*PROBLEM:*
So long as no pictures are carried over, output the records below exactly.

*THE INPUT:*
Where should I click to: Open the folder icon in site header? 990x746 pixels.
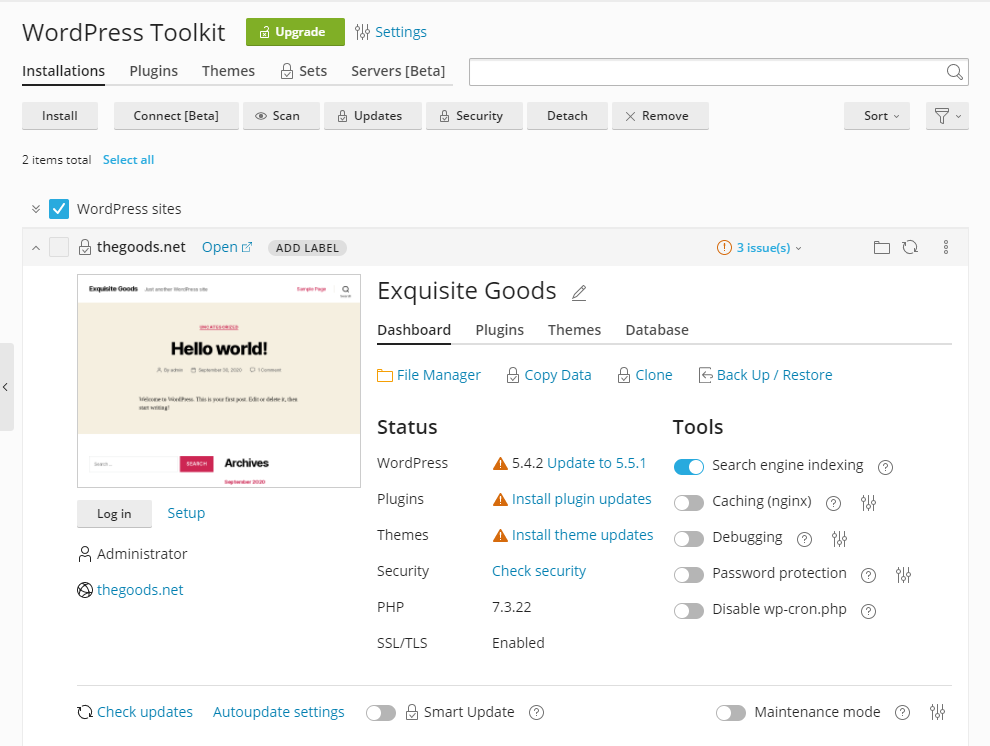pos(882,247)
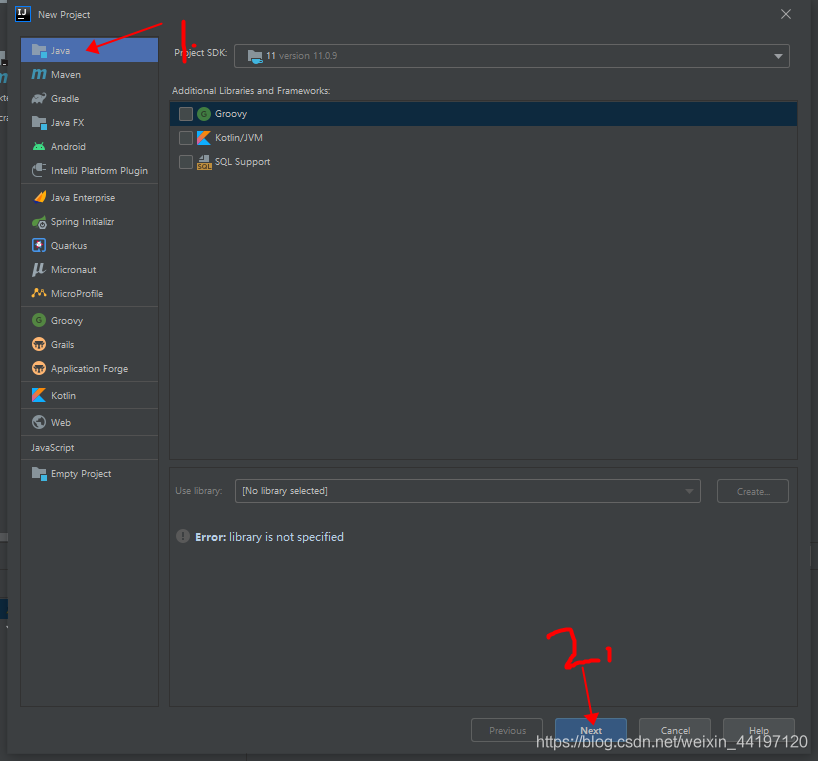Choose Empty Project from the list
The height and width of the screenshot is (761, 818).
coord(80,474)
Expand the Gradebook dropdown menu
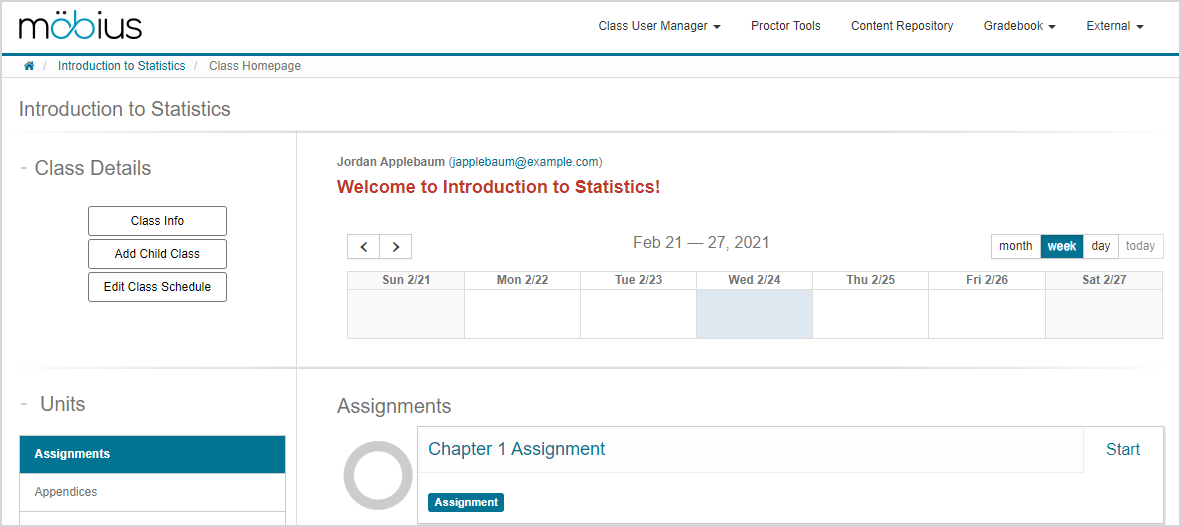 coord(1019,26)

*EXERCISE ANSWER:*
Where should I click to: Open the folder icon in site header? 990x746 pixels.
pos(882,247)
Choose Empty Project from the list
The height and width of the screenshot is (761, 818).
coord(80,474)
Expand the Gradebook dropdown menu
 coord(1019,26)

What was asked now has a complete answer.